Produce word for word the lines of the data below running from the one that has "Given: Click the RGB color circles icon" to the one that has "Screen dimensions: 832x396", inclusive, and no others.

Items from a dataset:
>>>>>
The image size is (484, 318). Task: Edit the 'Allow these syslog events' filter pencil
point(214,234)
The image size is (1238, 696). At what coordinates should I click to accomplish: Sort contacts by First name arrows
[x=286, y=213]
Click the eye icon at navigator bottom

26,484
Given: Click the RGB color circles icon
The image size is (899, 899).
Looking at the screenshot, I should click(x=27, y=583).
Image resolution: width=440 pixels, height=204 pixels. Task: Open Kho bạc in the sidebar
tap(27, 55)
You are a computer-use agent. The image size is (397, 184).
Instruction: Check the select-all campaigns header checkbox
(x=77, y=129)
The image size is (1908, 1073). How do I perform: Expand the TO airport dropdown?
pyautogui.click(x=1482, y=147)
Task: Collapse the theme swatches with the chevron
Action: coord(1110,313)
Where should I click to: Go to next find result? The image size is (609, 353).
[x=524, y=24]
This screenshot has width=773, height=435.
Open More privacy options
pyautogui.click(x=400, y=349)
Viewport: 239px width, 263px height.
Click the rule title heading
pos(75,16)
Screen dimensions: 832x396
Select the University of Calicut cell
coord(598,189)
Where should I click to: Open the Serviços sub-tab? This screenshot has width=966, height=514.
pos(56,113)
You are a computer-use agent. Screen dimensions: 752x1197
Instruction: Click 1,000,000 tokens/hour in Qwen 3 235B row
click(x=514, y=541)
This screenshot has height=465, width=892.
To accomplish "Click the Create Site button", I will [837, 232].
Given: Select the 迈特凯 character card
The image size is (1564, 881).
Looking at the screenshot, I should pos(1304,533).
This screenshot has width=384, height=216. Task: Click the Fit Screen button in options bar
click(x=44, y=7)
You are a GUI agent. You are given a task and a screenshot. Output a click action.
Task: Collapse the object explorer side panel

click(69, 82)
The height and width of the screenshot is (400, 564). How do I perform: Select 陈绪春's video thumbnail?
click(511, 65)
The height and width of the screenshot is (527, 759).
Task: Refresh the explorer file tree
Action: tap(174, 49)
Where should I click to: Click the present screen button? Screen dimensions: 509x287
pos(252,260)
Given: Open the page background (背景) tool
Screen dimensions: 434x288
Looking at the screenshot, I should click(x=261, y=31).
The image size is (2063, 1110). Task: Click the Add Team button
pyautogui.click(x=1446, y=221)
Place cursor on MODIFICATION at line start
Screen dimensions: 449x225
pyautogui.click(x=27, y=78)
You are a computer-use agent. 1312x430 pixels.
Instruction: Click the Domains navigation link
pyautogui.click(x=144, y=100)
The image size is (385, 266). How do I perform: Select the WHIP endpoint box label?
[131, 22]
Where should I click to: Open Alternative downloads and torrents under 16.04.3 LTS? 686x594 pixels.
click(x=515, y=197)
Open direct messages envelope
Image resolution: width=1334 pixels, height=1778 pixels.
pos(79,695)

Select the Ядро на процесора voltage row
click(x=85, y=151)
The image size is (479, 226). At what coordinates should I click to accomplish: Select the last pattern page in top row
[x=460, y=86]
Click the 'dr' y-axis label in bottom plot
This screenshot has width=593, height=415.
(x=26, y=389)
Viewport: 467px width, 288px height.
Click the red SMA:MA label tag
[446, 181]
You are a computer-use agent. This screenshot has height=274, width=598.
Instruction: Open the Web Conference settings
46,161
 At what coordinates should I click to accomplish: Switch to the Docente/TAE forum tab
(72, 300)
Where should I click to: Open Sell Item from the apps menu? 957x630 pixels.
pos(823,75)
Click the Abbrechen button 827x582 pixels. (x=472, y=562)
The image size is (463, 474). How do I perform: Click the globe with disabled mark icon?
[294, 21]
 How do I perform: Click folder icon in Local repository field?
<<<<<
Response for this exercise:
Given: Click the RGB color circles icon
The image size is (899, 899).
Looking at the screenshot, I should click(x=27, y=583).
Image resolution: width=440 pixels, height=204 pixels. Task: Open Kho bạc in the sidebar
tap(27, 55)
You are a computer-use agent. The image size is (397, 184).
Instruction: Check the select-all campaigns header checkbox
(x=77, y=129)
The image size is (1908, 1073). How do I perform: Expand the TO airport dropdown?
pyautogui.click(x=1482, y=147)
Task: Collapse the theme swatches with the chevron
Action: coord(1110,313)
Where should I click to: Go to next find result? The image size is (609, 353).
[x=524, y=24]
This screenshot has width=773, height=435.
Open More privacy options
pyautogui.click(x=400, y=349)
Viewport: 239px width, 263px height.
Click the rule title heading
pos(75,16)
Screen dimensions: 832x396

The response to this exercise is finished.